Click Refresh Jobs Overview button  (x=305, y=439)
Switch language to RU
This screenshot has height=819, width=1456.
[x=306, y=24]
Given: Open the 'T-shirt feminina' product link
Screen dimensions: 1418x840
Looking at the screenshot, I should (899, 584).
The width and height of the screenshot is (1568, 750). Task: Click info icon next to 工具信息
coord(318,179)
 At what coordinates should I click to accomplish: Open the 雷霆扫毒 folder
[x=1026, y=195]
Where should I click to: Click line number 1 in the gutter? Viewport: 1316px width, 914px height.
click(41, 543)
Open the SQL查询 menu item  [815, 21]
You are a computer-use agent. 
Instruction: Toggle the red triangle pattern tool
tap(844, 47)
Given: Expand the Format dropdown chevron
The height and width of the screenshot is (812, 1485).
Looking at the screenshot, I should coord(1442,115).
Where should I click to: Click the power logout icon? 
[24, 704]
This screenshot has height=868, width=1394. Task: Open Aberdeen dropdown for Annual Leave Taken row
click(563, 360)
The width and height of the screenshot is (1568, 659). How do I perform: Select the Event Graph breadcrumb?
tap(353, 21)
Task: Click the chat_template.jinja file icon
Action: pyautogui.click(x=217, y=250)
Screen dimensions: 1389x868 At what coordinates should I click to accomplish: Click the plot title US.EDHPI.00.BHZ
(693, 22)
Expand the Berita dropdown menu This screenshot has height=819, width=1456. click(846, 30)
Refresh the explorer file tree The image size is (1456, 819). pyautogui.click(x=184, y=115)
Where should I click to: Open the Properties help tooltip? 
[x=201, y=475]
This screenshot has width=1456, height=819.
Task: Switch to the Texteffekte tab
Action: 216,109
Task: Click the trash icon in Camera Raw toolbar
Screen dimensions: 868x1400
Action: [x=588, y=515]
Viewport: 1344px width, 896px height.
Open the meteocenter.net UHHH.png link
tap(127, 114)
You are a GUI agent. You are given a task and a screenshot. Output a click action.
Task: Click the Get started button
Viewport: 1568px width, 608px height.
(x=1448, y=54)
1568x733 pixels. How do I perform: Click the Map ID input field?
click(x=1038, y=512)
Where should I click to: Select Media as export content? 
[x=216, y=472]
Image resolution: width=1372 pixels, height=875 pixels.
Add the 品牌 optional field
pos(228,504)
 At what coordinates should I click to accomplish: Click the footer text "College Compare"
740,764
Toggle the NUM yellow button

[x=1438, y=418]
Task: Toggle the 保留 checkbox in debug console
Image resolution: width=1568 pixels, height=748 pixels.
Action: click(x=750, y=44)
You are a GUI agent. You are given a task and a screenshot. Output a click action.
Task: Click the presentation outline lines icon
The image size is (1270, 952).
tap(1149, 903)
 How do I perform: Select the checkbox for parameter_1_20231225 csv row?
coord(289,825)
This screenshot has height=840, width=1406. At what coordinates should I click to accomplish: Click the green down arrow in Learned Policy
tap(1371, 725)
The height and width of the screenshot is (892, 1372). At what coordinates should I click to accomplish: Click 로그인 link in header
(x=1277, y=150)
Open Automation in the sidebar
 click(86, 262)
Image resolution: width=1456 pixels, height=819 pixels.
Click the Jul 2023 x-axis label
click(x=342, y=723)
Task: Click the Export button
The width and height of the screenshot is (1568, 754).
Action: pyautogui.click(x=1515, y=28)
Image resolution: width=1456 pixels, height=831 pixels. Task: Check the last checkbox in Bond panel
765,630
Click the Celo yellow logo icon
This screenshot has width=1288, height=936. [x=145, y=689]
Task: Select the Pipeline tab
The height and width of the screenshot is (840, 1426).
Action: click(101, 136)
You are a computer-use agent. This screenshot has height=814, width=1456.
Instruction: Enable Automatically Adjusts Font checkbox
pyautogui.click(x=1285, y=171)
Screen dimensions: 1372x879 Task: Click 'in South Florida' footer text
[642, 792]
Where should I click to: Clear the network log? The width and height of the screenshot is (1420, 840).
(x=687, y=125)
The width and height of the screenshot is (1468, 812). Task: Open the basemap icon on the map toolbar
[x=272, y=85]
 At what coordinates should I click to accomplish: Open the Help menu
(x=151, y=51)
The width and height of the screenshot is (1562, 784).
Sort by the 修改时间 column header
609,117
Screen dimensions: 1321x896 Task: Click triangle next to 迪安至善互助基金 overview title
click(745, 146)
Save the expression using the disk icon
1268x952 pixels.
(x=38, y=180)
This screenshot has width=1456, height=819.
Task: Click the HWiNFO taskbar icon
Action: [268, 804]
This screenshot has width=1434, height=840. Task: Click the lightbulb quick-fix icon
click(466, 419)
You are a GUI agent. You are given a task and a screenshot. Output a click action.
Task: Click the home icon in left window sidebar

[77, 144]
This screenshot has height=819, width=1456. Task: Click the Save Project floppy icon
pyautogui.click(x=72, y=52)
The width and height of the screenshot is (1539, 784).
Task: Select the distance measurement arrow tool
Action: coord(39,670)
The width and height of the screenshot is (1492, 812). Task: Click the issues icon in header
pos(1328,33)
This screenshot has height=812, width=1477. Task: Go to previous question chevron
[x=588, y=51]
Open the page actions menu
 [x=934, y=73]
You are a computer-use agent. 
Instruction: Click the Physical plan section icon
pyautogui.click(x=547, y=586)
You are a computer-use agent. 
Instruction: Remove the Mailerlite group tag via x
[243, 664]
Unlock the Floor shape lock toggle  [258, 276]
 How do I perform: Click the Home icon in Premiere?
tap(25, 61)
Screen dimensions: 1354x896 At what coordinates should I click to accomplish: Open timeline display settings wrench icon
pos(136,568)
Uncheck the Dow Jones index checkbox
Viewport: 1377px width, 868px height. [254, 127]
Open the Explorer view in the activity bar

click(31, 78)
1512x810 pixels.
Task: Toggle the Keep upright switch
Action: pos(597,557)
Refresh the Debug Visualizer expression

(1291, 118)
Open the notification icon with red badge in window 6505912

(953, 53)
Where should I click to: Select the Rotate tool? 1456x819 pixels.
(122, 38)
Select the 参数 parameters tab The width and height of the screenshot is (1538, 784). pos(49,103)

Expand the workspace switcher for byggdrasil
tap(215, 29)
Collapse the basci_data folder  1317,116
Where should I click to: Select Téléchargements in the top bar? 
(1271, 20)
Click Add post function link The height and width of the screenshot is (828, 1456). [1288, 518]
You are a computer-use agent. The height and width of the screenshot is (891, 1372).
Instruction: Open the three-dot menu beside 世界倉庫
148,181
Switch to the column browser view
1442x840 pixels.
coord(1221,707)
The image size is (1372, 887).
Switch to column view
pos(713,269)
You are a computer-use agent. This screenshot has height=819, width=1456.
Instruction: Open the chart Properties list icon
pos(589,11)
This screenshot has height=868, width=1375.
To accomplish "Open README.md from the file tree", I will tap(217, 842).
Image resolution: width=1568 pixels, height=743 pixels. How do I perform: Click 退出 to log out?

+ + + + + + +

### HOW TO COMPLETE THIS TASK
Copy each record above so that no word or mark differs.

### TASK OUTPUT
Click Refresh Jobs Overview button  (x=305, y=439)
Switch language to RU
This screenshot has height=819, width=1456.
[x=306, y=24]
Given: Open the 'T-shirt feminina' product link
Screen dimensions: 1418x840
Looking at the screenshot, I should (899, 584).
The width and height of the screenshot is (1568, 750). Task: Click info icon next to 工具信息
coord(318,179)
 At what coordinates should I click to accomplish: Open the 雷霆扫毒 folder
[x=1026, y=195]
Where should I click to: Click line number 1 in the gutter? Viewport: 1316px width, 914px height.
click(41, 543)
Open the SQL查询 menu item  [815, 21]
You are a computer-use agent. 
Instruction: Toggle the red triangle pattern tool
tap(844, 47)
Given: Expand the Format dropdown chevron
The height and width of the screenshot is (812, 1485).
Looking at the screenshot, I should coord(1442,115).
Where should I click to: Click the power logout icon? 
[24, 704]
This screenshot has height=868, width=1394. Task: Open Aberdeen dropdown for Annual Leave Taken row
click(563, 360)
The width and height of the screenshot is (1568, 659). How do I perform: Select the Event Graph breadcrumb?
tap(353, 21)
Task: Click the chat_template.jinja file icon
Action: pyautogui.click(x=217, y=250)
Screen dimensions: 1389x868 At what coordinates should I click to accomplish: Click the plot title US.EDHPI.00.BHZ
(693, 22)
Expand the Berita dropdown menu This screenshot has height=819, width=1456. click(846, 30)
Refresh the explorer file tree The image size is (1456, 819). pyautogui.click(x=184, y=115)
Where should I click to: Open the Properties help tooltip? 
[x=201, y=475]
This screenshot has width=1456, height=819.
Task: Switch to the Texteffekte tab
Action: 216,109
Task: Click the trash icon in Camera Raw toolbar
Screen dimensions: 868x1400
Action: [x=588, y=515]
Viewport: 1344px width, 896px height.
Open the meteocenter.net UHHH.png link
tap(127, 114)
You are a GUI agent. You are given a task and a screenshot. Output a click action.
Task: Click the Get started button
Viewport: 1568px width, 608px height.
(x=1448, y=54)
1568x733 pixels. How do I perform: Click the Map ID input field?
click(x=1038, y=512)
Where should I click to: Select Media as export content? 
[x=216, y=472]
Image resolution: width=1372 pixels, height=875 pixels.
Add the 品牌 optional field
pos(228,504)
 At what coordinates should I click to accomplish: Click the footer text "College Compare"
740,764
Toggle the NUM yellow button

[x=1438, y=418]
Task: Toggle the 保留 checkbox in debug console
Image resolution: width=1568 pixels, height=748 pixels.
Action: click(x=750, y=44)
You are a GUI agent. You are given a task and a screenshot. Output a click action.
Task: Click the presentation outline lines icon
The image size is (1270, 952).
tap(1149, 903)
 How do I perform: Select the checkbox for parameter_1_20231225 csv row?
coord(289,825)
This screenshot has height=840, width=1406. At what coordinates should I click to accomplish: Click the green down arrow in Learned Policy
tap(1371, 725)
The height and width of the screenshot is (892, 1372). At what coordinates should I click to accomplish: Click 로그인 link in header
(x=1277, y=150)
Open Automation in the sidebar
 click(86, 262)
Image resolution: width=1456 pixels, height=819 pixels.
Click the Jul 2023 x-axis label
click(x=342, y=723)
Task: Click the Export button
The width and height of the screenshot is (1568, 754).
Action: pyautogui.click(x=1515, y=28)
Image resolution: width=1456 pixels, height=831 pixels. Task: Check the last checkbox in Bond panel
765,630
Click the Celo yellow logo icon
This screenshot has width=1288, height=936. [x=145, y=689]
Task: Select the Pipeline tab
The height and width of the screenshot is (840, 1426).
Action: click(101, 136)
You are a computer-use agent. This screenshot has height=814, width=1456.
Instruction: Enable Automatically Adjusts Font checkbox
pyautogui.click(x=1285, y=171)
Screen dimensions: 1372x879 Task: Click 'in South Florida' footer text
[642, 792]
Where should I click to: Clear the network log? The width and height of the screenshot is (1420, 840).
(x=687, y=125)
The width and height of the screenshot is (1468, 812). Task: Open the basemap icon on the map toolbar
[x=272, y=85]
 At what coordinates should I click to accomplish: Open the Help menu
(x=151, y=51)
The width and height of the screenshot is (1562, 784).
Sort by the 修改时间 column header
609,117
Screen dimensions: 1321x896 Task: Click triangle next to 迪安至善互助基金 overview title
click(745, 146)
Save the expression using the disk icon
1268x952 pixels.
(x=38, y=180)
This screenshot has width=1456, height=819.
Task: Click the HWiNFO taskbar icon
Action: [268, 804]
This screenshot has width=1434, height=840. Task: Click the lightbulb quick-fix icon
click(466, 419)
You are a GUI agent. You are given a task and a screenshot. Output a click action.
Task: Click the home icon in left window sidebar

[77, 144]
This screenshot has height=819, width=1456. Task: Click the Save Project floppy icon
pyautogui.click(x=72, y=52)
The width and height of the screenshot is (1539, 784).
Task: Select the distance measurement arrow tool
Action: coord(39,670)
The width and height of the screenshot is (1492, 812). Task: Click the issues icon in header
pos(1328,33)
This screenshot has height=812, width=1477. Task: Go to previous question chevron
[x=588, y=51]
Open the page actions menu
 [x=934, y=73]
You are a computer-use agent. 
Instruction: Click the Physical plan section icon
pyautogui.click(x=547, y=586)
You are a computer-use agent. 
Instruction: Remove the Mailerlite group tag via x
[243, 664]
Unlock the Floor shape lock toggle  [258, 276]
 How do I perform: Click the Home icon in Premiere?
tap(25, 61)
Screen dimensions: 1354x896 At what coordinates should I click to accomplish: Open timeline display settings wrench icon
pos(136,568)
Uncheck the Dow Jones index checkbox
Viewport: 1377px width, 868px height. [254, 127]
Open the Explorer view in the activity bar

click(31, 78)
1512x810 pixels.
Task: Toggle the Keep upright switch
Action: pos(597,557)
Refresh the Debug Visualizer expression

(1291, 118)
Open the notification icon with red badge in window 6505912

(953, 53)
Where should I click to: Select the Rotate tool? 1456x819 pixels.
(122, 38)
Select the 参数 parameters tab The width and height of the screenshot is (1538, 784). pos(49,103)

Expand the workspace switcher for byggdrasil
tap(215, 29)
Collapse the basci_data folder  1317,116
Where should I click to: Select Téléchargements in the top bar? 
(1271, 20)
Click Add post function link The height and width of the screenshot is (828, 1456). [1288, 518]
You are a computer-use agent. The height and width of the screenshot is (891, 1372).
Instruction: Open the three-dot menu beside 世界倉庫
148,181
Switch to the column browser view
1442x840 pixels.
coord(1221,707)
The image size is (1372, 887).
Switch to column view
pos(713,269)
You are a computer-use agent. This screenshot has height=819, width=1456.
Instruction: Open the chart Properties list icon
pos(589,11)
This screenshot has height=868, width=1375.
To accomplish "Open README.md from the file tree", I will tap(217, 842).
Image resolution: width=1568 pixels, height=743 pixels. How do I perform: Click 退出 to log out?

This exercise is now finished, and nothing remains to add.